Met het derde lid wordt geregeld dat het college de bevoegdheid krijgt tot de begeleiding van asielstatushouders die inburgeringsplichtig zijn onder de Wi 2013, en die een groot deel van hun lening hebben uitgeput maar nog niet aan hun inburgeringsplicht hebben voldaan. Het college kan zelf een plan opstellen dat richting geeft aan de begeleiding van deze inburgeringsplichtigen, of kan de inburgeringsplichtige op diens verzoek bijstaan, waarbij de invulling die aan dit plan of de individuele hulp wordt gegeven, eveneens aan het college is. Met het opnemen van deze wettelijke bevoegdheid voor het college wordt voorzien in een grondslag tot gegevensverstrekking vanuit de Minister van SZW aan het college, op grond van artikel 47, tweede lid, onderdeel a, van de Wet inburgering, en de artikelen 6.1 en 6.2, van het Besluit inburgering.

Artikel II (inwerkingtreding)

Met deze bepaling is de inwerkingtreding van het besluit geregeld. Het besluit treedt in werking met ingang van 1 januari 2023. Uitzondering hierop is artikel I, onderdelen K en L, van dit besluit, waarmee de artikelen 10.1, vijfde lid, onderdeel a, en 10.4, onderdeel c, van het Besluit inburgering 2021 worden gewijzigd. Uit de Wet inburgering 2021 volgt dat de specifieke uitkering ten minste drie maanden voorafgaand aan het kalenderjaar waarop zij betrekking heeft bekend gemaakt door Onze Minister. Nu publicatie van het wijzigingsbesluit niet mogelijk is voor 1 oktober 2022, treden deze bepalingen in afwijking van de vaste verandermomenten en de minimuminvoeringstermijn in werking met ingang van de dag na de datum van uitgifte van het Staatsblad waarin het wordt geplaatst, en werken terug tot en met 26 september 2022. Opgemerkt zij dat de wijzigingen een tijdelijke oplossing zijn en alleen gelden ten behoeve van de voorlopige uitkering 2023.

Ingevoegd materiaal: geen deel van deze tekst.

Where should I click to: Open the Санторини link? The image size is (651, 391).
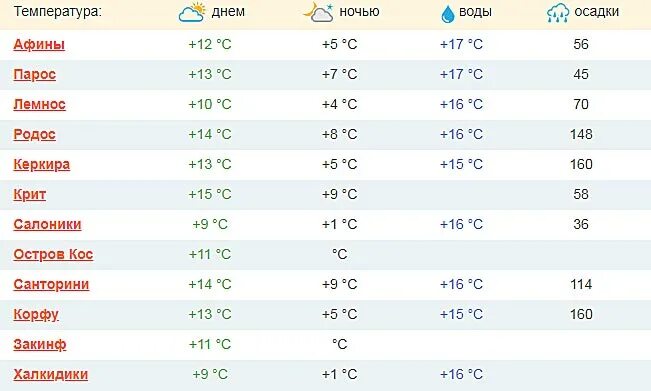[x=51, y=284]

Aan het met dit besluit gewijzigde artikel 5.3, eerste lid, en het toegevoegde artikel 12.1a, eerste lid, van het Besluit inburgering 2021 wordt terugwerkende kracht verleend tot en met 1 januari 2022, respectievelijk 1 januari 2018 (zie voor een verdere toelichting op dit laatste onderdeel de toelichting op artikel 12.1a, eerste lid). Het gaat hier om louter begunstigende maatregelen, zodat er geen bezwaren zijn tegen het verlenen van terugwerkende kracht (vgl. aanwijzing 5.62 van de Aanwijzingen voor de regelgeving).

De Minister van Sociale Zaken en Werkgelegenheid,


X Noot
1

Kamerstukken II 2020/21, 35 897, nr. 4.

X Noot
2

Artikel 11, eerste lid, van de wet.

X Noot
4

Cf. het rapport Weten is nog geen doen. Eem realistisch perspectief op redzaamheid, Wetenschappelijke Raad voor het Regeringsbeleid, 2017.

X Noot
5

Kamerstukken II, 2021/22, 36 078, nr. 3, p. 10–11.

X Noot
6

Artikel 4.2, eerste lid, van de Regeling inburgering 2021

X Noot
8

De parlementaire behandeling van de Begroting van Sociale Zaken en Werkgelegenheid voor het jaar 2023 vindt plaats in het najaar van 2022.